The world we live in seems to be getting worse and worse. Very sad story indeed


----------



## halo2013 (Jan 6, 2014)

GSDolch said:


> My husband works for AT&T and was out on a job. He was out a ways from everything and had to go over a hill to do some stuff. As he's walking he found eight dead, skinned puppies. Looked like it was done recently. He's currently waiting on authorities to get there.


People are absolutely ruthless. We feel because animals have pretty much no rights that its okay to torture them. Working at an animal er i see a lot. But its hard to hold back the words that I really wanna say sometimes. 


Sent from Petguide.com Free App


----------



## halo2013 (Jan 6, 2014)

halo2013 said:


> People are absolutely ruthless. We feel because animals have pretty much no rights that its okay to torture them. Working at an animal er i see a lot. But its hard to hold back the words that I really wanna say sometimes.
> 
> 
> Sent from Petguide.com Free App


I'd be surprised if the authorities did anything. 

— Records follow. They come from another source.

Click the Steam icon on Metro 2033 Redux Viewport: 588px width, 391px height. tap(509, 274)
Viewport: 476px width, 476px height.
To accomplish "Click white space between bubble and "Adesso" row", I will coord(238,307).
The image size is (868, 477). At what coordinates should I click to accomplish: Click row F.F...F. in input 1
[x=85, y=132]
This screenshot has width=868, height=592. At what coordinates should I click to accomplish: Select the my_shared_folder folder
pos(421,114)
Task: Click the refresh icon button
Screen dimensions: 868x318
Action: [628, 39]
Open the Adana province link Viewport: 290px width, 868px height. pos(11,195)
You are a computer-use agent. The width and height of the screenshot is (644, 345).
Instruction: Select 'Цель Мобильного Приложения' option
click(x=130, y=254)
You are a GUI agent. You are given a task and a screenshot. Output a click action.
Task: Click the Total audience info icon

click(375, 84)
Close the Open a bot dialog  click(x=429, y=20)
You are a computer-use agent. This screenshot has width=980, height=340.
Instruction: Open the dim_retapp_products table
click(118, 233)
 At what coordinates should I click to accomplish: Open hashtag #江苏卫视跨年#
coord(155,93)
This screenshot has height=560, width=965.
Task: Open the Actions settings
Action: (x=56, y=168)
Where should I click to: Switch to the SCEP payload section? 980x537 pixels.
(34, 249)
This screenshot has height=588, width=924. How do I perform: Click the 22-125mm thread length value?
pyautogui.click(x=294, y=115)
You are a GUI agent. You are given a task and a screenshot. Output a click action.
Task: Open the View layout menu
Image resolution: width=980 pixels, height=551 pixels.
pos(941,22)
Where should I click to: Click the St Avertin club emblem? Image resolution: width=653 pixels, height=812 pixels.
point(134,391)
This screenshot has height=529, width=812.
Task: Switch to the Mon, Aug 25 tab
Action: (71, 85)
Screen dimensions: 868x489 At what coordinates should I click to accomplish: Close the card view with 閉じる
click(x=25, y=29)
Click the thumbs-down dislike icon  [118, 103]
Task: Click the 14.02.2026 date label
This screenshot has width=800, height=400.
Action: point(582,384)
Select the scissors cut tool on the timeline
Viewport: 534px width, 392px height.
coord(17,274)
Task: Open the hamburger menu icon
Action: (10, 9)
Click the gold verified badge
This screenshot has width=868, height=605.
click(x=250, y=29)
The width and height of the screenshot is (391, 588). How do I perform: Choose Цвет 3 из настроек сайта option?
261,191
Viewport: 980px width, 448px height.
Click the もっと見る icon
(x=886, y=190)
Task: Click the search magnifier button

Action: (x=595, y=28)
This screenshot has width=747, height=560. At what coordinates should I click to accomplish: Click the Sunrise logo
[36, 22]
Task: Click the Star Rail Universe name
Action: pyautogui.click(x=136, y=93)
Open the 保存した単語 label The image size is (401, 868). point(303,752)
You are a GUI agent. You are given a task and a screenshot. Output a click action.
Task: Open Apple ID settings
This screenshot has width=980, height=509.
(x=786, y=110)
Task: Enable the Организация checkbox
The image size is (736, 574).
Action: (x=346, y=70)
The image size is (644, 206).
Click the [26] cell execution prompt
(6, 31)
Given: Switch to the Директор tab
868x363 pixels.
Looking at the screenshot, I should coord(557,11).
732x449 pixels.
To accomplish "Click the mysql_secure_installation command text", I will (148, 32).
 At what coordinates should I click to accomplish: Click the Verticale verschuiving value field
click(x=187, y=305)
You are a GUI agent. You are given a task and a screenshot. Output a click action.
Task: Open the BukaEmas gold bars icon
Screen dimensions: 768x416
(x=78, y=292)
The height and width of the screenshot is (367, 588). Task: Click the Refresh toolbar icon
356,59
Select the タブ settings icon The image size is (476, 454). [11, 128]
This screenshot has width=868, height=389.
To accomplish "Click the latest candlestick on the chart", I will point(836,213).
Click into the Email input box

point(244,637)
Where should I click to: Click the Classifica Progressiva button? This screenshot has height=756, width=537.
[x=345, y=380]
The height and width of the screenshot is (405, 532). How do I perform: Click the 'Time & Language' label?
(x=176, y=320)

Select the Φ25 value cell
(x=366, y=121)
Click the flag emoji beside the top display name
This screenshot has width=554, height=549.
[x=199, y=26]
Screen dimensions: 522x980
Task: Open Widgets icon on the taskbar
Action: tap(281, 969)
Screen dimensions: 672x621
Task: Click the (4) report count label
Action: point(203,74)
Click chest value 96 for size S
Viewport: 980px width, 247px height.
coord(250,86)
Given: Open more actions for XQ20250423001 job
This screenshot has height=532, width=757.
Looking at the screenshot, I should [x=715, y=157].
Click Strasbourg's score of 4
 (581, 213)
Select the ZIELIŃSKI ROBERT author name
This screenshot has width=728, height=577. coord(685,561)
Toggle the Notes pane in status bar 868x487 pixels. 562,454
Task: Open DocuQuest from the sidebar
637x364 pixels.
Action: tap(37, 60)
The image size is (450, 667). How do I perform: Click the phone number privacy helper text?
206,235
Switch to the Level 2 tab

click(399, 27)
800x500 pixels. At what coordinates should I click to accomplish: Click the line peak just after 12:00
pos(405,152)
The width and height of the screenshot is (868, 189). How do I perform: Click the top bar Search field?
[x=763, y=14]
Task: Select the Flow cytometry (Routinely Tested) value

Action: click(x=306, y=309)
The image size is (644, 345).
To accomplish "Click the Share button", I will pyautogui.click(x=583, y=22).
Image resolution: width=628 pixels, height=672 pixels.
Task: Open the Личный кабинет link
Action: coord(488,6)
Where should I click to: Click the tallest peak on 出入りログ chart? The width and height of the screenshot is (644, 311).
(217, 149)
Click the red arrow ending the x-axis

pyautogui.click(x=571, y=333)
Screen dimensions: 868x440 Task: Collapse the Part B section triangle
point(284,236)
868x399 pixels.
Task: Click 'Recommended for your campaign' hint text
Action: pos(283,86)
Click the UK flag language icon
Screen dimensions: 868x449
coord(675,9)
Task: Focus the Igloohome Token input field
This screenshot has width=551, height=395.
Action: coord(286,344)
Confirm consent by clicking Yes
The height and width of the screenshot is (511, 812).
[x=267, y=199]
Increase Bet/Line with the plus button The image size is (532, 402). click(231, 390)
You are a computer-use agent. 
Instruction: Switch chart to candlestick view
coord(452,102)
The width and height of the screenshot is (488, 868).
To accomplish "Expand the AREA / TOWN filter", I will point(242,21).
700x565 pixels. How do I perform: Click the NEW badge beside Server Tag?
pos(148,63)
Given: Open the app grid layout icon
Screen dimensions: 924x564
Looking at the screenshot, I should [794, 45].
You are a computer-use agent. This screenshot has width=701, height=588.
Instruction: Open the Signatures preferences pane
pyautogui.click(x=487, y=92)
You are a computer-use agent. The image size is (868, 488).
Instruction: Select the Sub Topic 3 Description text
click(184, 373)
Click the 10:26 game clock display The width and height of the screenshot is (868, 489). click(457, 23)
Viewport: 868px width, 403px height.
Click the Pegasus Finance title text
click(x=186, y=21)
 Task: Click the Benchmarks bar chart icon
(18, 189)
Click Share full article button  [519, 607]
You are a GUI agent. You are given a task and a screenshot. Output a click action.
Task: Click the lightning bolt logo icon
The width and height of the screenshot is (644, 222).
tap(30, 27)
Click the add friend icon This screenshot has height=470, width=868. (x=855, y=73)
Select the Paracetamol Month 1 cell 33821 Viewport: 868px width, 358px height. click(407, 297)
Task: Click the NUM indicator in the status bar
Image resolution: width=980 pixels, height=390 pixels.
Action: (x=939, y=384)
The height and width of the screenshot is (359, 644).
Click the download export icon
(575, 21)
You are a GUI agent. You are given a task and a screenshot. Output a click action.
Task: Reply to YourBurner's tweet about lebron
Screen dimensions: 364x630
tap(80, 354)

Sent from Petguide.com Free App


----------



## halo2013 (Jan 6, 2014)

halo2013 said:


> I'd be surprised if the authorities did anything.
> 
> Sent from Petguide.com Free App


I know this isn't a gsd story. But hearing this made me wanna share this. When I worked at good hope animal hospital cpaa (a pa rescue was called to Harrisburg pa for a bad pit bull mauling) no not what you think. It was actually people that hurt him. This is a story about jimmy. I remember a tech coming back saying we have a severe emergency prep the tables. When he arrived I seriously thought the worst his face was covers i blood. With a machete sticking out of his face. What did he do wrong? He lost a fight because he was never raised to be violent. His RO (responsible owner) dumped him off and he used scent to find his way home. His RO didn't want him home so they took a machete and hacked away at his face and sliced off his nose because he smelled his way home. A neighbor to these people called the cops these people were proud of themselves. They got arrested. Jimmy made a full recovery heres his pictures

Sent from Petguide.com Free App


----------



## halo2013 (Jan 6, 2014)

halo2013 said:


> I know this isn't a gsd story. But hearing this made me wanna share this. When I worked at good hope animal hospital cpaa (a pa rescue was called to Harrisburg pa for a bad pit bull mauling) no not what you think. It was actually people that hurt him. This is a story about jimmy. I remember a tech coming back saying we have a severe emergency prep the tables. When he arrived I seriously thought the worst his face was covers i blood. With a machete sticking out of his face. What did he do wrong? He lost a fight because he was never raised to be violent. His RO (responsible owner) dumped him off and he used scent to find his way home. His RO didn't want him home so they took a machete and hacked away at his face and sliced off his nose because he smelled his way home. A neighbor to these people called the cops these people were proud of themselves. They got arrested. Jimmy made a full recovery heres his pictures
> 
> Sent from Petguide.com Free App




Sent from Petguide.com Free App


----------



## mcdanfam (Aug 27, 2013)

So sad....also about the pit bull! South Carolina recently...a pit was drug behind a truck! She was saved....but so much skin, hair, and nails were missing from road rash. In my personal opinion....if justice was true....these people would get what they give to these animals....I have a very low tolerance for people who hurt helpless old people, kids and animals! Only the worst bullies pick on the helpless and innocent! 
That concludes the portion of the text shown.